Figure 3. Selected examples of regulated substrate binding to CRLs.

(a) Two precisely positioned basic patches and a peptide binding groove in the CRL1 SR β-TRCP (surface showing electrostatic potential) recruit a doubly-phosphorylated β-catenin (lime, with phosphates as orange/red sticks) [10]. (b) Sugar recognition on a glycosylated substrate (lime) by the CRL1 SR FBX2 (electrostatic surface) [35]. The sugar moiety is depicted in sticks. (c) Recognition of HIF-1α hydroxyproline (peptide in lime, with hydroxyproline in sticks) by the CRL2 SR VHL (electrostatic surface) [32,33]. Only a portion of the VHL structure is shown to highlight substrate recognition. (d) The CRL1 SR Skp2 (purple) imports phosphopeptide recognition by binding to CKSHS1 (electrostatic surface), whose anion binding pocket recognizes the phosphate moiety on the substrate phospho-p27 (lime, with phosphate in orange/red sticks) [39]. (e) The plant hormone jasmonic acid-isoleucine (JA-Ile) functions in a multicomponent molecular glue mechanism to recruit substrates to the CRL1 SR COI-1 (purple). JA-Ile (yellow) mediates binding to the substrate JAZ degron peptide (lime), but the JAZ degron helix also clamps JA-Ile into the COI-1 binding site.

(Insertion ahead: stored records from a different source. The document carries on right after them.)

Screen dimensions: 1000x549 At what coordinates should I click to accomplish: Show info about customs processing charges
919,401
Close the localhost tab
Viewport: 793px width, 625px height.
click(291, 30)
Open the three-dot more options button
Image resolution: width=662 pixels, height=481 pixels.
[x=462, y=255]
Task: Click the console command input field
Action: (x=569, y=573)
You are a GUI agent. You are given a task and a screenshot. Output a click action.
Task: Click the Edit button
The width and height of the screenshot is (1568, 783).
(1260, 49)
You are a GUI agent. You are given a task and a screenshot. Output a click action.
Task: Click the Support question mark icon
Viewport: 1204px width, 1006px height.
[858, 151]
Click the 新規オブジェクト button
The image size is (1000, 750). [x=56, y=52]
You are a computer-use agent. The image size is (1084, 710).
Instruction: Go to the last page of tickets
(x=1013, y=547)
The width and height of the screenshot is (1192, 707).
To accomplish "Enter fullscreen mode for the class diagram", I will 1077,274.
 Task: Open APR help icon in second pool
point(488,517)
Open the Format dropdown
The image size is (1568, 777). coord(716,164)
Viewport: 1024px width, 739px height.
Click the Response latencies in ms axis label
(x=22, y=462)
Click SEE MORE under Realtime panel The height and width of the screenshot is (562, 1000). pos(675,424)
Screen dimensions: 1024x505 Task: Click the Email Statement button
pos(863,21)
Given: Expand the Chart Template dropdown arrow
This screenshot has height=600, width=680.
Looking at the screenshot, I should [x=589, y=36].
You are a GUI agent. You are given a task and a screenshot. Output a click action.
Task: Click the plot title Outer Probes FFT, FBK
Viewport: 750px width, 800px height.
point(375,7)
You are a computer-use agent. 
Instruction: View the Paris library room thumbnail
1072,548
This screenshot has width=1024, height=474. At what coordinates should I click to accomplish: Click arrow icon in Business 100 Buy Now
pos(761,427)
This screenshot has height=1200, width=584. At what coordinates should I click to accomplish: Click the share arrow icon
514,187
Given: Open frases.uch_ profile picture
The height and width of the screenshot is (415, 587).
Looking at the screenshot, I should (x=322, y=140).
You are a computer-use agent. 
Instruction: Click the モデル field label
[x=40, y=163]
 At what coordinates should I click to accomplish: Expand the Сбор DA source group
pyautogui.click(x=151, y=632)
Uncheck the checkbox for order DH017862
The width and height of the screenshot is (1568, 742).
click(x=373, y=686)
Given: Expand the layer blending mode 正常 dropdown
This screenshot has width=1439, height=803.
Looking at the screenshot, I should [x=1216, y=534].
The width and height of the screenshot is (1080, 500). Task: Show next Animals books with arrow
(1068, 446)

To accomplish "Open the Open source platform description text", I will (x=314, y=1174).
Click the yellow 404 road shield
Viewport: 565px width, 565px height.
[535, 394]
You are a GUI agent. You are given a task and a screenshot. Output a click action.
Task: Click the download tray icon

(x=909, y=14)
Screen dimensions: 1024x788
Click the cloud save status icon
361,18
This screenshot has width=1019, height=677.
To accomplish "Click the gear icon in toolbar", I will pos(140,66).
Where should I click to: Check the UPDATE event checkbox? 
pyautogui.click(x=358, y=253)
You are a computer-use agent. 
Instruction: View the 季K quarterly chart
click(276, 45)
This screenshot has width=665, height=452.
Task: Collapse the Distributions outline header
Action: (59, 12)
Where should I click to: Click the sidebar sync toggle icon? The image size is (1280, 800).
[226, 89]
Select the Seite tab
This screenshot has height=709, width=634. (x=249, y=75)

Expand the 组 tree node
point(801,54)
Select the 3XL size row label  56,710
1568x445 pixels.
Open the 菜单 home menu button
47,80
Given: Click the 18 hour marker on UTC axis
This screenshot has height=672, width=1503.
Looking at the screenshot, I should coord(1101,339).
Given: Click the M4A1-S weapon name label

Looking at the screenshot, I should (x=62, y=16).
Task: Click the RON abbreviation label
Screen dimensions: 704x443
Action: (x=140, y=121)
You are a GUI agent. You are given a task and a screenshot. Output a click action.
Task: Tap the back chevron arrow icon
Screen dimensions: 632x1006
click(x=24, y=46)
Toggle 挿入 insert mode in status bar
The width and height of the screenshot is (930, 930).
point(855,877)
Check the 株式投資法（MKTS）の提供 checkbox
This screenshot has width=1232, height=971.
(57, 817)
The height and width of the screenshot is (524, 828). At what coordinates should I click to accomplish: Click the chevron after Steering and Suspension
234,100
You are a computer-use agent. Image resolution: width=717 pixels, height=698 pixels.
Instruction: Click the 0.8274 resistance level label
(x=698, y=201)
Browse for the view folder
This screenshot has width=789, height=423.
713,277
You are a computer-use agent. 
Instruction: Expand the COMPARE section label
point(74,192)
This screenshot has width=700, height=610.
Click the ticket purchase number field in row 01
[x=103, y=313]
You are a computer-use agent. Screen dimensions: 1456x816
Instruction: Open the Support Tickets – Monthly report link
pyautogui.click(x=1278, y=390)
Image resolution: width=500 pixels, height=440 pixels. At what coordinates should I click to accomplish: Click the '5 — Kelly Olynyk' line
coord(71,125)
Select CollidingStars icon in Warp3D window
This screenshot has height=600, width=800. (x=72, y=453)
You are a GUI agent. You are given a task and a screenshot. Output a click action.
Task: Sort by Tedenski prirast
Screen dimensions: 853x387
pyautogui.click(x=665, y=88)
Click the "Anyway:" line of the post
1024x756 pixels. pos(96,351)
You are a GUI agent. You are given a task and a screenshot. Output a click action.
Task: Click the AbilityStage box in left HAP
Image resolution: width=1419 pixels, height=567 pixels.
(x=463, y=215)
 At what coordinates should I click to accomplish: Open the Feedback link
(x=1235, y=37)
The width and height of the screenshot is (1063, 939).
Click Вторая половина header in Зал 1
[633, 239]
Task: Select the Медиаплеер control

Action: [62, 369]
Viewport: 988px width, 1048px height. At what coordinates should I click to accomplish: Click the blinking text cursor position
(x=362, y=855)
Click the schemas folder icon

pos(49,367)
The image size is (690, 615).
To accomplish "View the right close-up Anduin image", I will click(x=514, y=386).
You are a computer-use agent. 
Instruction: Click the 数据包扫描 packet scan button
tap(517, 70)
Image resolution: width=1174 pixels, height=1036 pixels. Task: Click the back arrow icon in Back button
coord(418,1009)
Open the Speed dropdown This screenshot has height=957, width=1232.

A nearby phosphate most likely resembles part of inositol pentakisphosphate, which potentiates interaction between COI-1, JA-Ile, and a JAZ substrate. (f) Gibberellic acid (GA, yellow) uses an indirect allosteric mechanism to promote interactions between DELLA transcriptional repressors (lime) and a multiprotein CRL1 SR that includes GID1 (purple) [42]. GA serves as part of a hydrophobic core required for folding of the GID1 N-terminus. This portion of GID1, in turn, helps recruit DELLA substrates for ubiquitination.